Podobnie również Południowa Konwencja Baptystyczna i Światowy Alians Ewangeliczny wyraziły niepokój w związku ze skutkami sztucznej inteligencji na tożsamość człowieka i wolną wolę.
W zeszłym roku, Komitet Rezolucji Południowej Konwencji Baptystycznej opracował rezolucję pt. „Na temat sztucznej inteligencji i wyłaniających się technologii”, przyjętą przez uczestników znaczącą większością głosów.

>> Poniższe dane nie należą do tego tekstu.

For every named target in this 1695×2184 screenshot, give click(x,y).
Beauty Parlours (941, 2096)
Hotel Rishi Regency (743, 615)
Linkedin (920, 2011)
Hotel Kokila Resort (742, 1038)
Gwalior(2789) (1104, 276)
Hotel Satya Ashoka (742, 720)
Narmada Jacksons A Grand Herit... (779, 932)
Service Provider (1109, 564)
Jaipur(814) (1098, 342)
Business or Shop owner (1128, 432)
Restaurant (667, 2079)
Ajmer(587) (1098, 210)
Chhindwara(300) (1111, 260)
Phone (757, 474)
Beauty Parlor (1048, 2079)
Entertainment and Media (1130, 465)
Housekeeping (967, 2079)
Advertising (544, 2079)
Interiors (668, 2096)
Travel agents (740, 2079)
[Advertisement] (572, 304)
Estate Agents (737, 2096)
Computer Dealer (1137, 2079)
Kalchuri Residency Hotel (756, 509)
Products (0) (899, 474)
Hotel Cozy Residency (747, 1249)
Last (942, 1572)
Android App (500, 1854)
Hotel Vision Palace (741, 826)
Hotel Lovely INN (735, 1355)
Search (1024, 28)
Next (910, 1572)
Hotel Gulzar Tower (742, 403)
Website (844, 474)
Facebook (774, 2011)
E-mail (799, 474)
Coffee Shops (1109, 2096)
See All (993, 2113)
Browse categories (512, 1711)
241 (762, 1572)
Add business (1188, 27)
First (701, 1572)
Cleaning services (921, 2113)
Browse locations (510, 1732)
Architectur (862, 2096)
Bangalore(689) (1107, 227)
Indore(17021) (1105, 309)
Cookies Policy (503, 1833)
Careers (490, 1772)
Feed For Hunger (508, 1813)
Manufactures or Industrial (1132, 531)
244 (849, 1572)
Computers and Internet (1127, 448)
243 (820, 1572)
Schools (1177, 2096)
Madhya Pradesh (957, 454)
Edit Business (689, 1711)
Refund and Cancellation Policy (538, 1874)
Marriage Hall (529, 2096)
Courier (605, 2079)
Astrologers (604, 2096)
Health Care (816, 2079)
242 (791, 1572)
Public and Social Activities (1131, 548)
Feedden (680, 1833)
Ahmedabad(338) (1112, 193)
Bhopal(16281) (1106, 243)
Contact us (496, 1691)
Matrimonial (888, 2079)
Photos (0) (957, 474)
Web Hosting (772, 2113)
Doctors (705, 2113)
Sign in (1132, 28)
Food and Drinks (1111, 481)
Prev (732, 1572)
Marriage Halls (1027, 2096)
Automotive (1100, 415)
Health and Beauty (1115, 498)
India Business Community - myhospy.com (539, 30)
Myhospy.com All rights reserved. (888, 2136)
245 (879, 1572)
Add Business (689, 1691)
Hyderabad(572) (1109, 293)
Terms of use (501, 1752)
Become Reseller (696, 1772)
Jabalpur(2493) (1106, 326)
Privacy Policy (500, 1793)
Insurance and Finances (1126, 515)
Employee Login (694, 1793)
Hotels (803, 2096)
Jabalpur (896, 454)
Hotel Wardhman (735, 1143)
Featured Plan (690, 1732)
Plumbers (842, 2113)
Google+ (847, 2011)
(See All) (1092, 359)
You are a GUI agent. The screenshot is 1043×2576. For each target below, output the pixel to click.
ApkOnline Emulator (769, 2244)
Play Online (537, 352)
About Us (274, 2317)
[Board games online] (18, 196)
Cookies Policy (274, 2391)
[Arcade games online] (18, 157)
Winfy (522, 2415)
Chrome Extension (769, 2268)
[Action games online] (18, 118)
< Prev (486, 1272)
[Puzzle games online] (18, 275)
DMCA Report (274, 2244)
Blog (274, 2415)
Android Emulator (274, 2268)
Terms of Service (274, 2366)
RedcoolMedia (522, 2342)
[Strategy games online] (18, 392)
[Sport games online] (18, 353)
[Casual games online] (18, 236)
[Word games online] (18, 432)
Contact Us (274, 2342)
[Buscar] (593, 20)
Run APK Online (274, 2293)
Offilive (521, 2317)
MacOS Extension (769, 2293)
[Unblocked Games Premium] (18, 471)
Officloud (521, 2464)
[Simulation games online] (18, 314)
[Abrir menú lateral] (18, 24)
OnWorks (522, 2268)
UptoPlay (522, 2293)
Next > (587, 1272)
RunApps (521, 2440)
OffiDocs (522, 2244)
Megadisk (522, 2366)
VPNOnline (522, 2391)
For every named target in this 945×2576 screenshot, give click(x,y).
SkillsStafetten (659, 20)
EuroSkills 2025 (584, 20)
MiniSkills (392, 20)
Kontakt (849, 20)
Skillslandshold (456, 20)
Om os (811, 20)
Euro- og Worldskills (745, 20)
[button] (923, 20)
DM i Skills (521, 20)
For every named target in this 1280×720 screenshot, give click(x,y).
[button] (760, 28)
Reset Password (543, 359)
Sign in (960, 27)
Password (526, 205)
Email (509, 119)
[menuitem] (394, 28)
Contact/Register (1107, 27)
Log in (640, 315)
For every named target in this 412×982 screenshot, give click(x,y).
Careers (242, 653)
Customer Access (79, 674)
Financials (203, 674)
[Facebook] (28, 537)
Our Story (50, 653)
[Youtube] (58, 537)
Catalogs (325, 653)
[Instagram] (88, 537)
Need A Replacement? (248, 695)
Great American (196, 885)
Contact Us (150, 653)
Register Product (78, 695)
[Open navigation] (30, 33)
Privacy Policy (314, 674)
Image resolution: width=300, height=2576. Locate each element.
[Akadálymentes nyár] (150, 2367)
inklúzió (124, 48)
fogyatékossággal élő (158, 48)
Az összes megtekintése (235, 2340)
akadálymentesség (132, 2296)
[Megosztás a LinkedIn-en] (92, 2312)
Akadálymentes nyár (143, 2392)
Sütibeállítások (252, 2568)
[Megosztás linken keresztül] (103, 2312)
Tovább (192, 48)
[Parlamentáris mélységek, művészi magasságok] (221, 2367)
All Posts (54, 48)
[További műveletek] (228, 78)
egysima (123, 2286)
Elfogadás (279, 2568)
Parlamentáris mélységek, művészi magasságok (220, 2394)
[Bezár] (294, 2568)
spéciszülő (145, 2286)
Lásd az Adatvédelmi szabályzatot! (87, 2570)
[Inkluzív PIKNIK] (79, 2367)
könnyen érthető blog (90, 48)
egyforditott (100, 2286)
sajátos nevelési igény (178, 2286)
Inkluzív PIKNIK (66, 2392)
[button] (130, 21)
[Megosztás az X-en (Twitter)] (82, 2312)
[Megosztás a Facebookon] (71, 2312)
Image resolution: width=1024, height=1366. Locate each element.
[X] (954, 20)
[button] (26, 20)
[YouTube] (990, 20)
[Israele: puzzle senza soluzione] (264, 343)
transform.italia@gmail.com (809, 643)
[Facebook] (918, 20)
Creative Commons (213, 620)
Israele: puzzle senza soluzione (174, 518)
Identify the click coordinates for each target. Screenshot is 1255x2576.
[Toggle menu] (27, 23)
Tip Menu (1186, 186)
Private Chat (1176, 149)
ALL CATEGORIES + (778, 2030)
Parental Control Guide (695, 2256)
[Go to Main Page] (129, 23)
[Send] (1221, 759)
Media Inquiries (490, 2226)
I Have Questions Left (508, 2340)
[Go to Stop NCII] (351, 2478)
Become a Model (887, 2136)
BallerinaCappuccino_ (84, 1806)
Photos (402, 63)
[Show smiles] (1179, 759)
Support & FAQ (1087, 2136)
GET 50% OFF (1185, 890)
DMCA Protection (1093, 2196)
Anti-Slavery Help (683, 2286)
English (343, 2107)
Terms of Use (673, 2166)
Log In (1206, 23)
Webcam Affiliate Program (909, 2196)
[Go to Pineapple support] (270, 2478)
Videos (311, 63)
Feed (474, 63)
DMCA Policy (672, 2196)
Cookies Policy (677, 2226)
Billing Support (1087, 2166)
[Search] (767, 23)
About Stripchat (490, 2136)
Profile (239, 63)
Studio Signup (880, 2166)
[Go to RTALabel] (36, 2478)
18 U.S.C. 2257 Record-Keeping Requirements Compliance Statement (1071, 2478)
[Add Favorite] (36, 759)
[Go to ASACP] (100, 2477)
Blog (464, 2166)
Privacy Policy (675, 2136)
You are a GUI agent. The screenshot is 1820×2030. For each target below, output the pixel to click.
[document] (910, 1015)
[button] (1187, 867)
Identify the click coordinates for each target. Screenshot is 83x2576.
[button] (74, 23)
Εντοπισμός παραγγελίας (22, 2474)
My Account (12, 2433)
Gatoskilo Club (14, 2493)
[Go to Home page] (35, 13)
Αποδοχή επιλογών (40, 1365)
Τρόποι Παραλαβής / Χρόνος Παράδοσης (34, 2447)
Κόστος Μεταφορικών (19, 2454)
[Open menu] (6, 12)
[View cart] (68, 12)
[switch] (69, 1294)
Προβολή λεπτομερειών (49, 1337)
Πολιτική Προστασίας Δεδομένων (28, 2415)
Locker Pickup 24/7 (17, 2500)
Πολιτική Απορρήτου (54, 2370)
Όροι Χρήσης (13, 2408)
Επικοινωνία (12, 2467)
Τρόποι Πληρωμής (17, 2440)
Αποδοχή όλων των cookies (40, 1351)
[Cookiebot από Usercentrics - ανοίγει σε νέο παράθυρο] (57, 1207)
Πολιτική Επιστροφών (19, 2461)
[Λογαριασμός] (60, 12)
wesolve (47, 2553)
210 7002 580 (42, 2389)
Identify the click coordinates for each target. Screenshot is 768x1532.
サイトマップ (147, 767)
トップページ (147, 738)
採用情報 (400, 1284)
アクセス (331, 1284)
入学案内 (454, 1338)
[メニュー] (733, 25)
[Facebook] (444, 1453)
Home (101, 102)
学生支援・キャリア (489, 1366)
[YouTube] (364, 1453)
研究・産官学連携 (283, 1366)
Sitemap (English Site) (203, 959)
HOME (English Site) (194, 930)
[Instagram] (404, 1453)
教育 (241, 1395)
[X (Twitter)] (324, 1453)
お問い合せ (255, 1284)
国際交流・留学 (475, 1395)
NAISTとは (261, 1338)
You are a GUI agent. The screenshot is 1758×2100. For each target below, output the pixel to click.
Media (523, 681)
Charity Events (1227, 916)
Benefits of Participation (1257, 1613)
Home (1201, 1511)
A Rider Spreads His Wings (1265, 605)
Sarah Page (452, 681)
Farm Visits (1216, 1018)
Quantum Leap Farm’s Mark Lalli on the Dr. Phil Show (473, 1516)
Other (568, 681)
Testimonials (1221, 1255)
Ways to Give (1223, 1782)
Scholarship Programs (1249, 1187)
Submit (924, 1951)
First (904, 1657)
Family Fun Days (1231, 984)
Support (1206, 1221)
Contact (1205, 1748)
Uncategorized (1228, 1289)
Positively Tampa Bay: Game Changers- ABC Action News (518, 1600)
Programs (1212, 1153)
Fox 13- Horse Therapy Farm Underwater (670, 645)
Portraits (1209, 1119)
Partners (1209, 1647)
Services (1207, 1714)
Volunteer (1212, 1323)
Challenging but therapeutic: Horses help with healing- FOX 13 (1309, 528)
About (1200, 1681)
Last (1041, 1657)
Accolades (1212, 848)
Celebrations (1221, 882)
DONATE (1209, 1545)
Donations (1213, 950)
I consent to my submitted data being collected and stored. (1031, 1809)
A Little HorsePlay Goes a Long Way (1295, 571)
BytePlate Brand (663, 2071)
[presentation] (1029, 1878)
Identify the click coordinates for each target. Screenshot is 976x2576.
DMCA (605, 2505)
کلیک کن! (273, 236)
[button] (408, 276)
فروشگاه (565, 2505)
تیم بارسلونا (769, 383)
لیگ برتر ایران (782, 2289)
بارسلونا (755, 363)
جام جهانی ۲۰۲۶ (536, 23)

W rezolucji podkreślono, że chrześcijanie „muszą aktywnie angażować się i kształtować te nowe technologie, zamiast po prostu reagować na wyzwania stawiane przez sztuczną inteligencję”.
„Upadek wywarł szkodliwy wpływ na każdy aspekt stworzenia, w tym na rozwój i wykorzystanie tych potężnych innowacji” i może spowodować „niebezpieczne i odczłowieczające skutki, jeśli nie będziemy używać tych innowacji z Bożą mądrością i rozwagą”.
W rezolucji wezwano „liderów cywilnych, przemysłowych i rządowych do rozwoju, utrzymania, regulacji i wykorzystania tych technologii z najwyższą troską i rozwagą, stojąc na straży unikalnej natury człowieczeństwa jako koronnego osiągnięcia Bożego stworzenia”.